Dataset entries

_ _ _ _

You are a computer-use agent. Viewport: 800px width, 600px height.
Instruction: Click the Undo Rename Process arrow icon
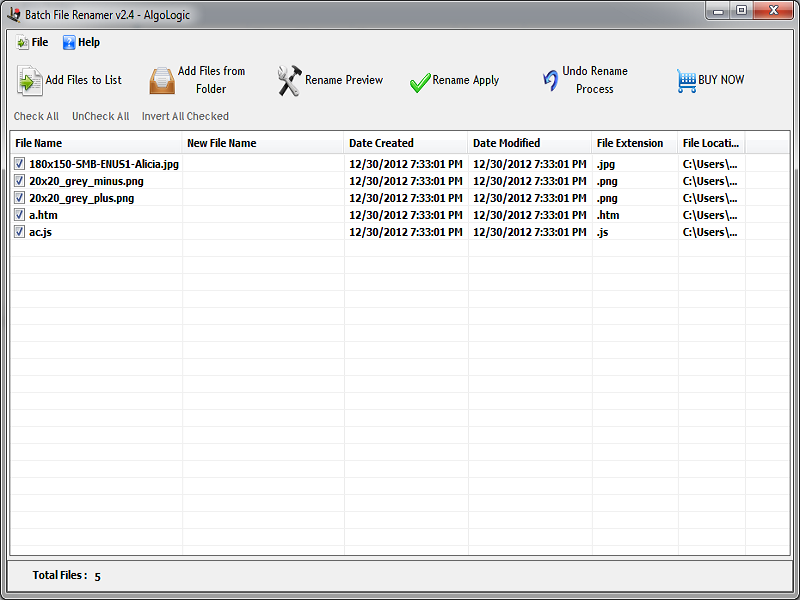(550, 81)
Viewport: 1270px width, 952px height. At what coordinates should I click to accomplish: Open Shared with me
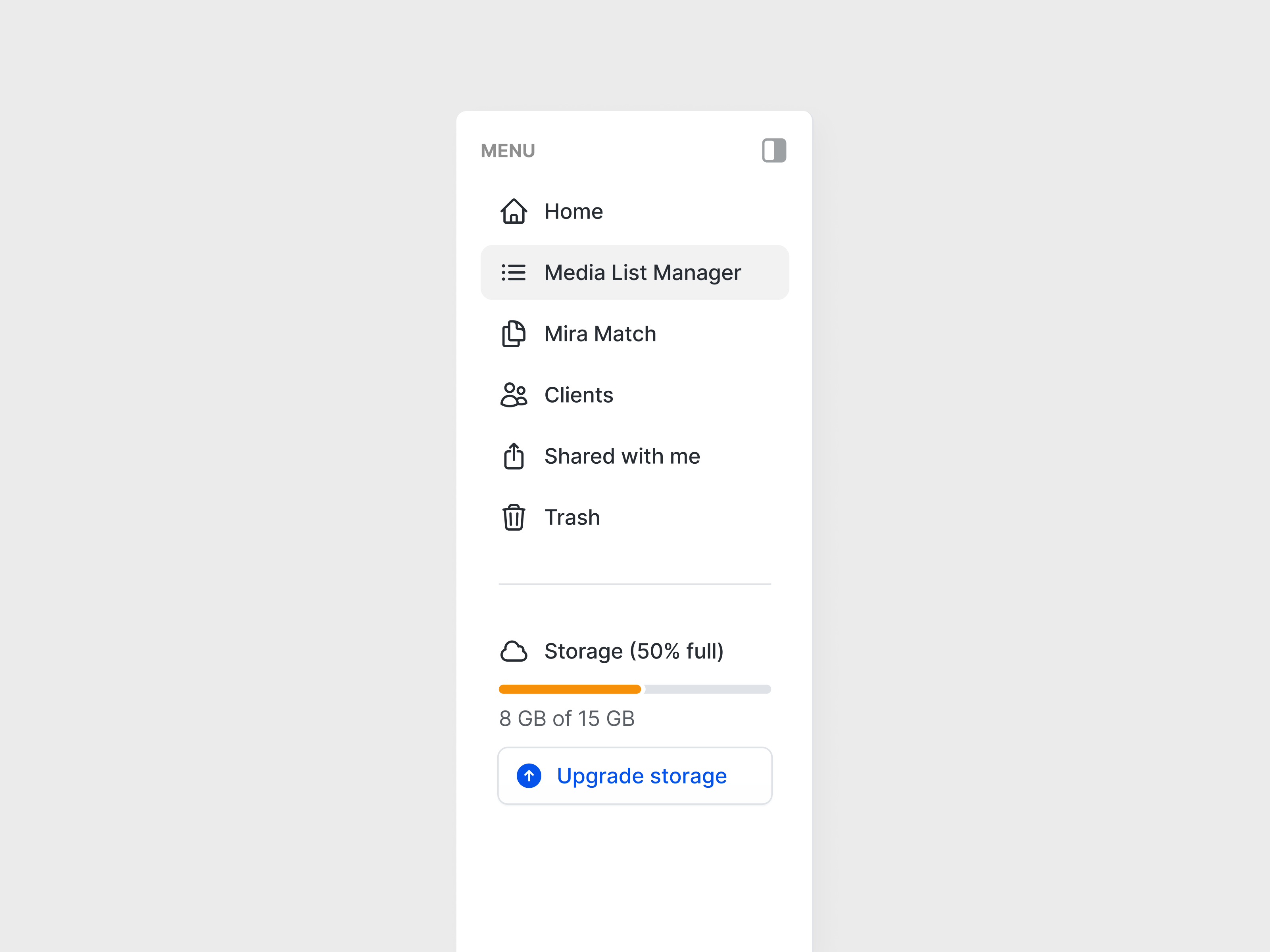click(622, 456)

_ _ _ _

_THE PROBLEM_: Produce an exact copy of the lines from the line containing "Instruction: Click the" through the last line of the records, with no pictures and no other text.

_REPLY_:
Instruction: Click the Undo Rename Process arrow icon
(550, 81)
Viewport: 1270px width, 952px height. At what coordinates should I click to accomplish: Open Shared with me
click(622, 456)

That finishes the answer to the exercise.